Aquel año nacimos en
un cuerpo.
Nos llamaba la atención que golpeábamos.
Golpeábamos el tambor.
Con cada golpe los pájaros se echaban a volar.
Con cada cuarta nota daba comienzo una nueva estación.
Con cada 16ª nota yo paría a un niño.
Así vivíamos nuestra vida.
Nos arrancábamos los años.
¡Tan tan tan!
Golpeábamos el tambor.
Golpeábamos con calma el tambor.
Porque era lo que habíamos aprendido.
Golpeábamos el tambor.
¡Tan tan tan!
Los pájaros se echaban a volar.
¡Tan tan tan!
Una nueva estación.
¡Tan tan tan!
Otro niño.
¡Tan tan!
Cuando los cuerpos empezaron a deformarse, golpeamos entonces
más fuerte, contra las estrías, las arrugas
nuestra mermada fertilidad, la rigidez en la pierna.
¡Tan tan tan!
Pero el niño seguía sin llegar.
Golpeamos entonces aún más fuerte. Nuestro golpe se volvía
algo enconado,
hasta que paramos en la nota 428ª.
Nos miramos y a todos los niños que
habíamos parido,
niños salvajes y malvados,
con cabello salvaje y malvado.
Y miramos los árboles que habían empezado a crecer
entrelazados.
Un lío monumental.
Los pájaros que esperaban nerviosos sobre una rama
nuestro siguiente golpe.
Pero no golpeamos.
Ya no golpeamos más.
Nos miramos y talamos los árboles
construimos una casa, sepultamos hondo el tambor en la tierra negra como nuez.
Y empezamos a vivir. Pelamos y cocinamos los frutos
y le contamos a nuestros hijos la historia del tambor
y no golpeamos, no comenzaron las estaciones.
Los pájaros descansaban en un sauce alto.
Y todo estaba bien.
Y nos preguntábamos quién nos había entregado en un principio el tambor.

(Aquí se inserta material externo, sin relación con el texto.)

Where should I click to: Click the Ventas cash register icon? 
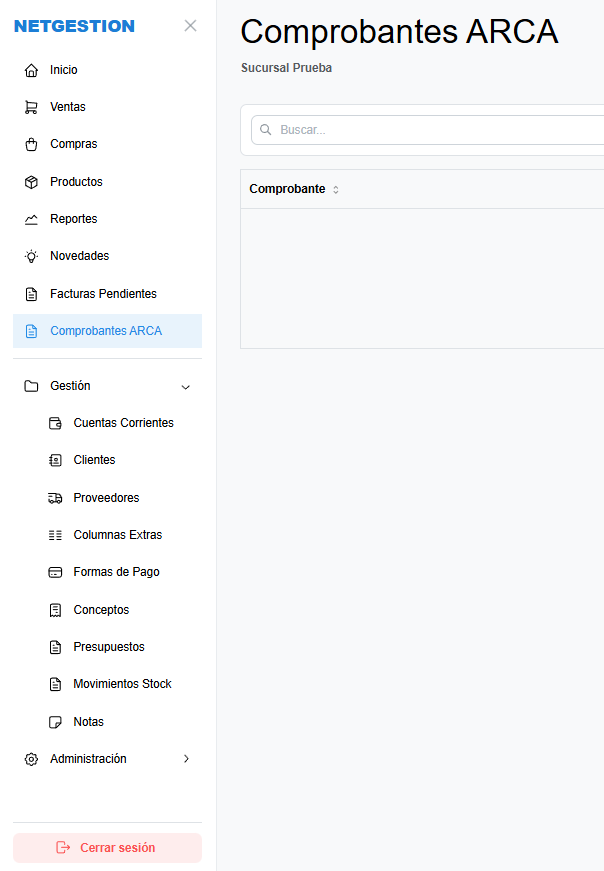click(x=30, y=106)
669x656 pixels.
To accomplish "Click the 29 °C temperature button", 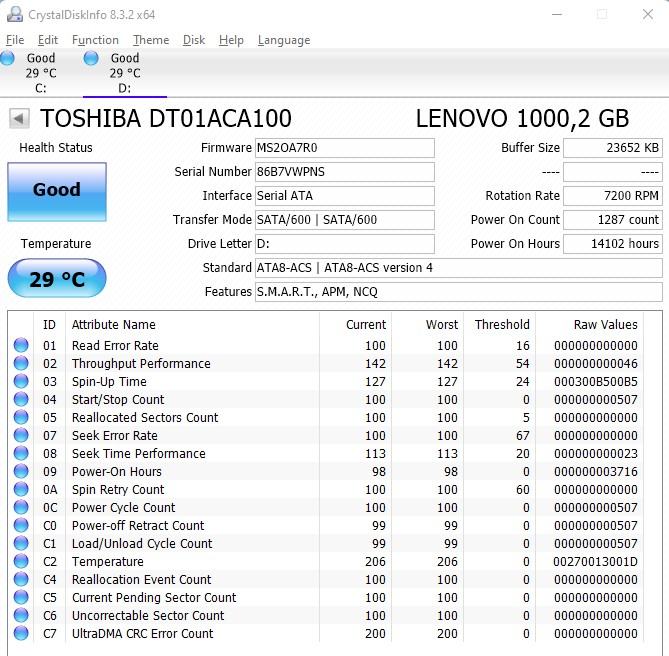I will (57, 279).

¿Quién nos había ordenado golpear? ¿Quién nos había traído a los pájaros, los árboles?
¿Nos había marcado el ritmo? ¿Y dónde habíamos estado antes? ¿Por qué?
Marije Langelaar en Vonkt (2017), incluido en Vallejo & Co. (14 de septiembre de 2021, Perú, trad. de Daniela Martín Hidalgo).